#### WORK INSTRUCTIONS
Search the entries below for the line containing "[button] (215, 1707)"; from there to the end, return every line exactly and add nothing.

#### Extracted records

*** Begin section ***

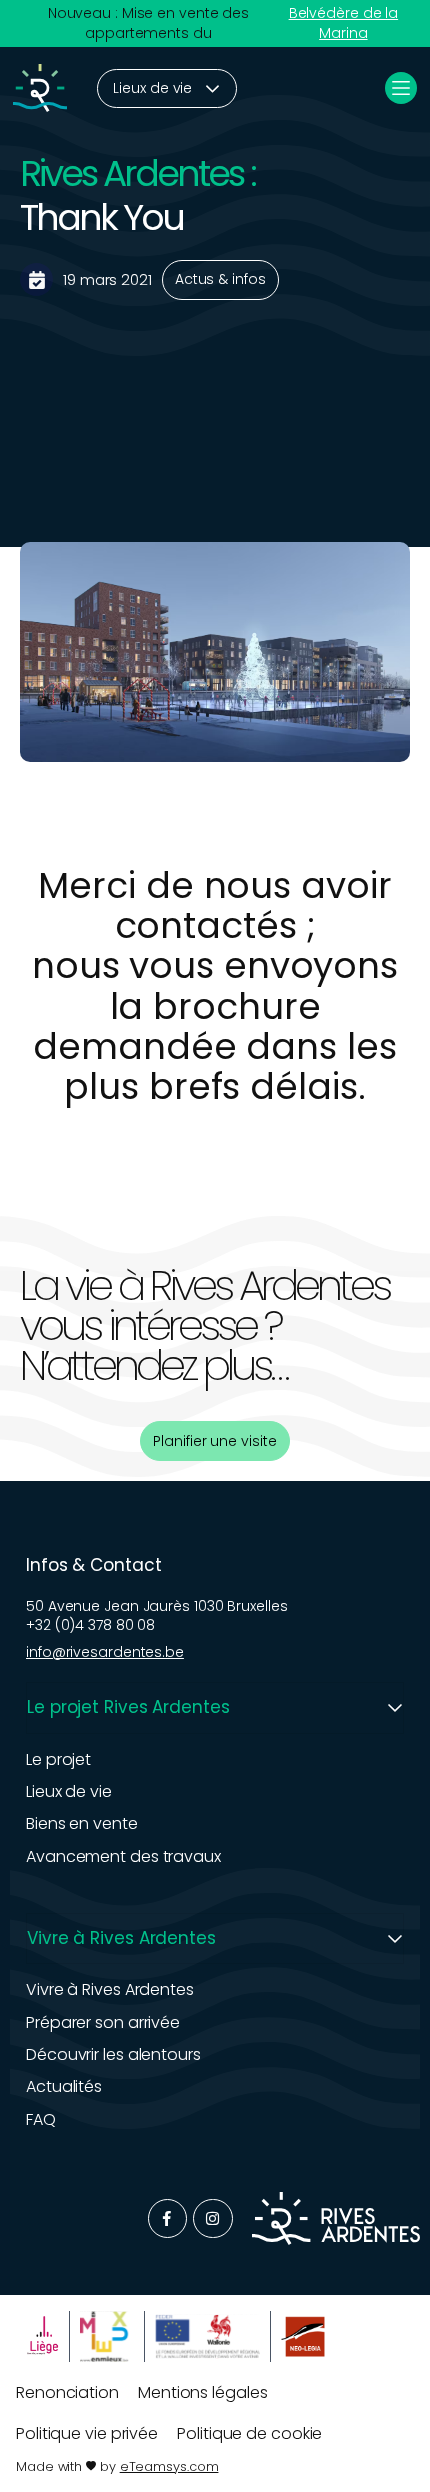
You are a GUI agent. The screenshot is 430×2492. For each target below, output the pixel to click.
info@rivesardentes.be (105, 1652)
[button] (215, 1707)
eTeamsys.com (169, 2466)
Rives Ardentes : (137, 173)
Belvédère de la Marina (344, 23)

*** End section ***

#### EXPECTED ANSWER
[button] (215, 1707)
eTeamsys.com (169, 2466)
Rives Ardentes : (137, 173)
Belvédère de la Marina (344, 23)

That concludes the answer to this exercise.